Accessing the Internet with an Apple //c

Apparently powering on the Apple //c in December re-ignited a spark of “let’s do cool things on a forty-years old piece of hardware”, and I set out to a new goal: be able to access (parts of) the Internet on that 1MHz, 9″ green-phosphor display thing.

After investigating what existed, I found out I was not the only one with such dreams, and the Apple 2 has been online since a while. For ][e and IIgs, there exist dedicated hardware Ethernet cards, like the Uthernet cards.
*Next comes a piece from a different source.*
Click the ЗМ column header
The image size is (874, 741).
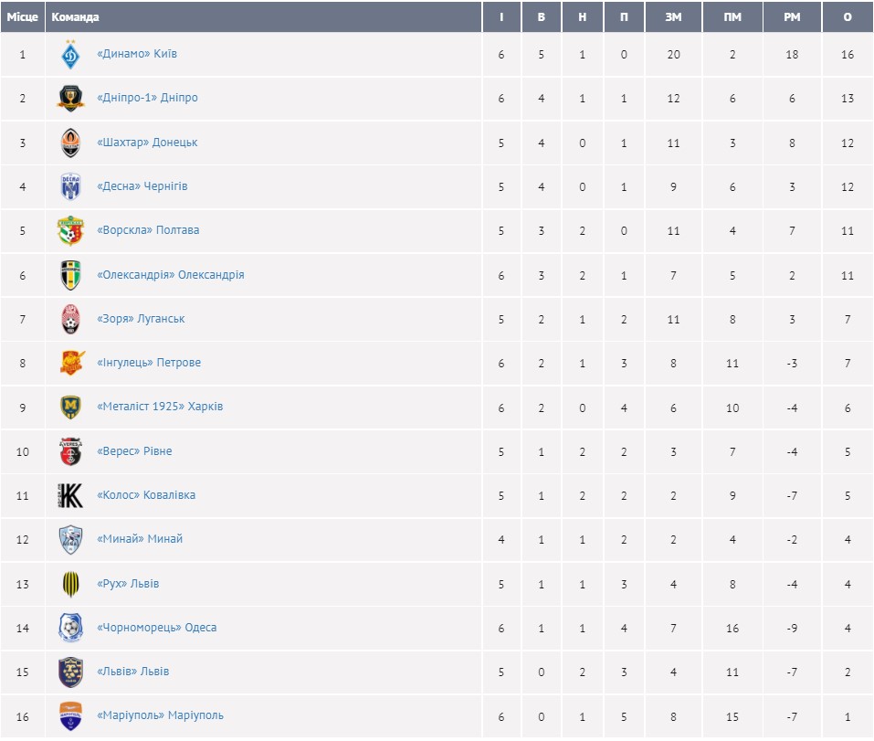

But that is not an option on the //c, which has no expansion port.

I found out that a bunch of geeks are working on Fujinet, a multi-purpose ESP32-based device that plugs into… The SmartPort external drive port of (almost) any Apple 2, but

a) not mine, a ROM 255 model. I could easily upgrade the ROM though, but

b) it’s kind of a prototype right now and the hardware is hard to buy, and I’m not a hardware guy.

Also, I was kind of sold on the idea of not needing exotic hardware. So I decided to use the serial port. I already had success communicating over serial with my Apple //c using cc65’s serial driver, a bit of a serial lib, and tools I wrote to use them.

I already have experience with libCURL from the days when I participated a lot to Claws-Mail, and CURL is the de-facto free software http – and even network – library, so I started a little “SURL” thing, the S standing for Serial.

SURL has two parts, a process that runs on a modern PC (or Rasberry) running Linux, listens on the serial port, and takes orders and sends replies to the Apple //c. On the Apple //c is a little library, or rather a set of functions, to send those orders and receive those replies.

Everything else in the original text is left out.